Numerical shape optimization of the Canham-Helfrich-Evans bending energy
Michael Neunteufel, Joachim Schöberl, Kevin Sturm
TL;DR
This work presents a novel three-field numerical scheme for minimizing the Canham-Helfrich-Evans bending energy on closed membranes by lifting the distributional curvature to an auxiliary mean curvature field, thereby avoiding fourth-order derivatives and yielding a reduced two-field, second-order formulation. A carefully derived shape-derivative framework enables gradient-based surface optimization with area and volume constraints, implemented in NGSolve with automatic shape differentiation via ALE. The method is validated through curvature computations and equilibrium-shape benchmarks, including spontaneous curvature, and demonstrates good convergence and qualitative agreement with established phase diagrams.
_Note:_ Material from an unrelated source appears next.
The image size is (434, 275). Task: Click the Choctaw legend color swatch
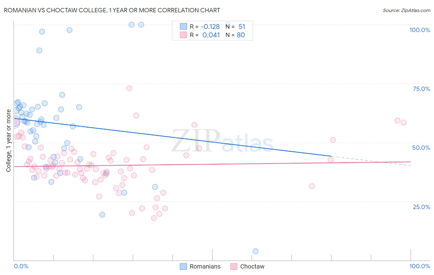click(234, 266)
The approach provides a robust, flexible tool for simulating membrane morphologies under complex geometric constraints with potential applicability to vesicles and red-blood cells in biophysical contexts.
Abstract
In this paper we propose a novel numerical scheme for the Canham-Helfrich-Evans bending energy based on a three-field lifting procedure of the distributional shape operator to an auxiliary mean curvature field. Together with its energetic conjugate scalar stress field as Lagrange multiplier the resulting fourth order problem is circumvented and reduced to a mixed saddle point problem involving only second order differential operators. Further, we derive its analytical first variation (also called first shape derivative), which is valid for arbitrary polynomial order, and discuss how the arising shape derivatives can be computed automatically in the finite element software NGSolve. We finish the paper with several numerical simulations showing the pertinence of the proposed scheme and method.